Tampa Bay Rays
- Shortstop
- Born: July 27, 2008 (age 18) Charleston, South Carolina, U.S.
- Bats: RightThrows: Right

= Taj Marchand =

American baseball player (born 2008)

Taj Marchand (born July 27, 2008) is an American professional baseball shortstop in the Tampa Bay Rays organization.

==Amateur career==
Marchand played ice hockey as a child in addition to baseball. He attended James Island High School in Charleston, South Carolina. As a senior in 2026, he hit .531 with 13 home runs, 45 RBI, and 11 doubles alongside striking out 32 batters in 19 innings as a relief pitcher. He was named to the All-State team alongside being named the South Carolina Baseball Coaches Association Player of the Year. MaxPreps also named him their South Carolina Baseball Player of the Year. After the season, he attended the MLB Draft Combine at Chase Field.

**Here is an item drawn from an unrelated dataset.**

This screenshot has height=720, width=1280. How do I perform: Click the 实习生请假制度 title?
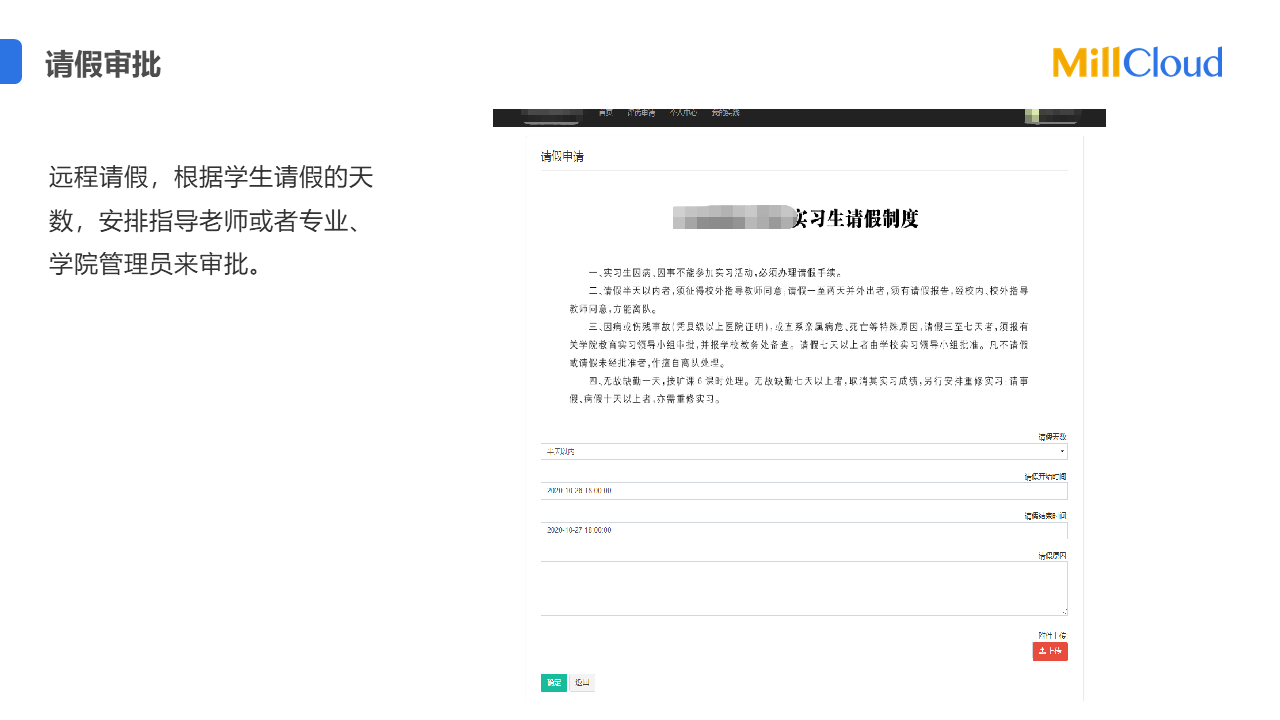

He committed to play college baseball at the University of Mississippi for the Ole Miss Rebels.

==Professional career==
Marchand was considered a top prospect for the 2026 Major League Baseball draft. He was selected by the Tampa Bay Rays with the 33rd overall pick. He signed with the Rays for 2.5 million.

==Personal life==
Marchand's father, Hugo, was selected in the seventh round of the 1997 NHL draft by the Toronto Maple Leafs and played nine seasons of minor league hockey.